Beyond Basic Detection: The Maturity Model
- Level 1 — Static Thresholds: CPU > 80% → alert. Where most teams are today.
- Level 2 — Statistical Anomaly Detection: Z-score or IQR-based detection. Better, but doesn't handle seasonality.
- Level 3 — ML Anomaly Detection: Isolation Forest, autoencoders. Learns "normal" patterns. This article covers this level.
- Level 4 — Predictive + Automated: Forecasts issues before they happen and auto-remediates (scales pods, rolls back deployments).
- Level 5 — AIOps: Full correlation across metrics, logs, and traces. Root cause analysis. This is where LLMs start to shine — summarizing incidents and suggesting fixes.

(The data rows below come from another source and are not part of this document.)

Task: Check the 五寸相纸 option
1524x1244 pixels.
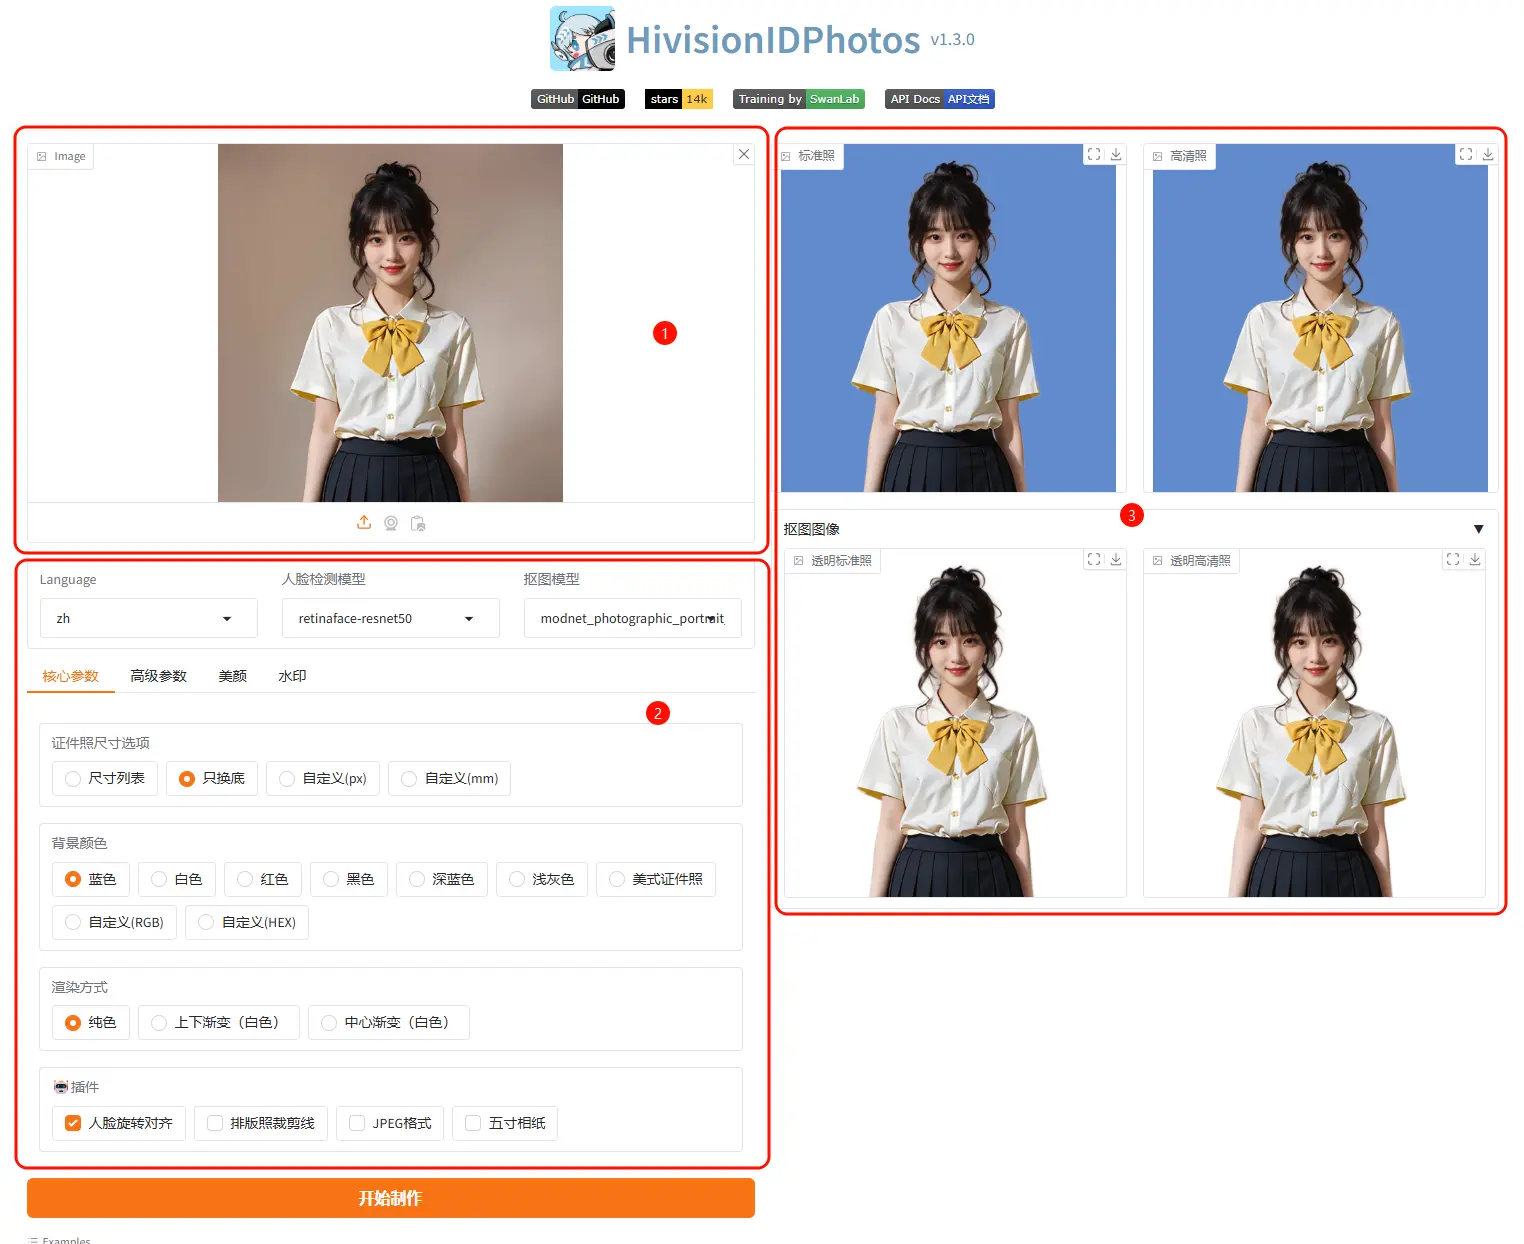Action: (472, 1123)
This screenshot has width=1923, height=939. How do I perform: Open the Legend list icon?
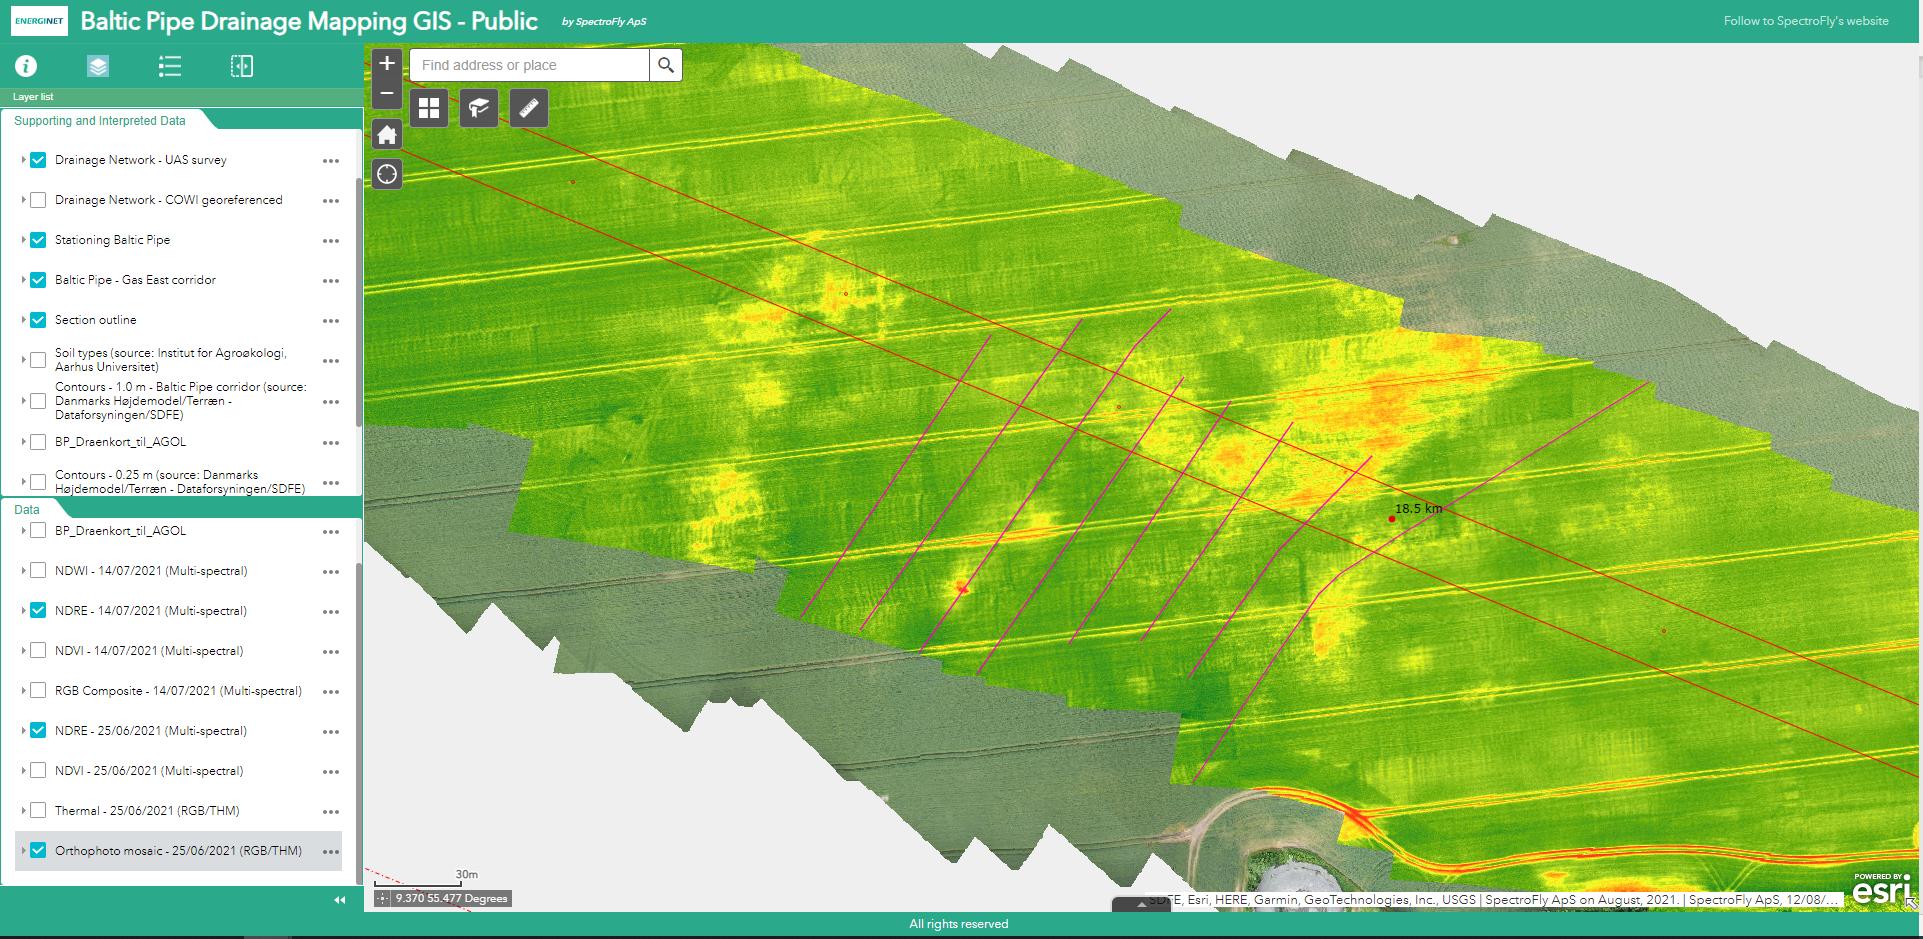170,66
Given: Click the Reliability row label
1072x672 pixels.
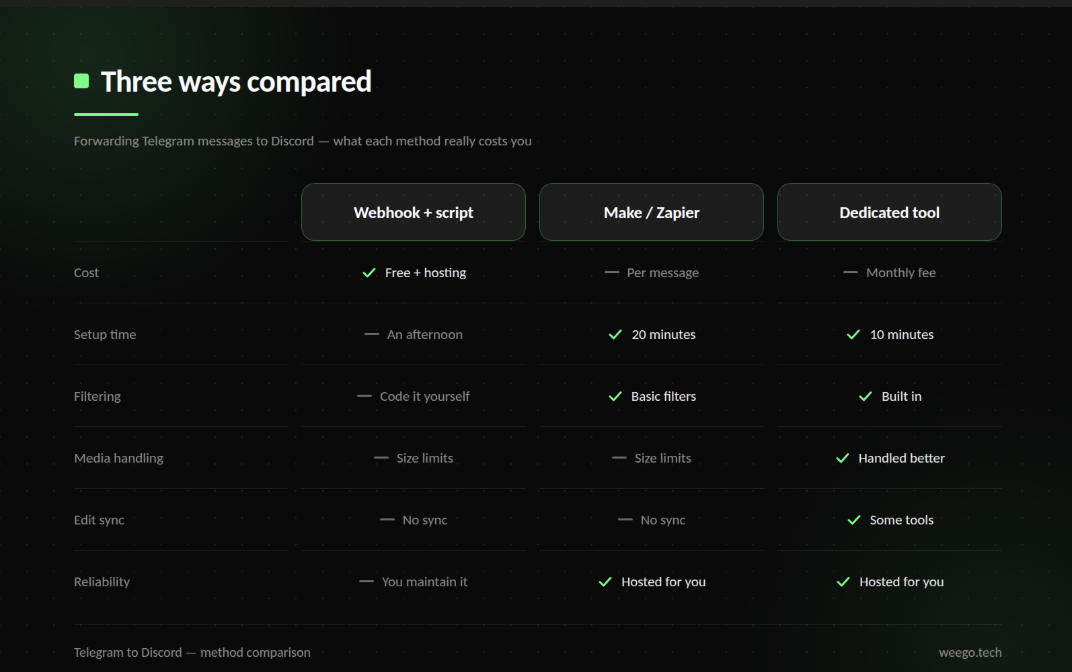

What's Next: LLMs for Incident Response
The next frontier is using large language models to correlate alerts, summarize incidents, and suggest runbook actions. Imagine getting a Slack message that says:
"API latency spiked 3x in the last 10 minutes. This correlates with a
deployment to the payment-service at 14:32. The deployment changed
database connection pooling settings. Suggested action: rollback
payment-service to v2.3.1 (previous known-good version)."
This is achievable today by feeding CloudWatch anomalies + deployment logs + git history into an LLM via Lambda. The technology is here — it's a matter of building the integration.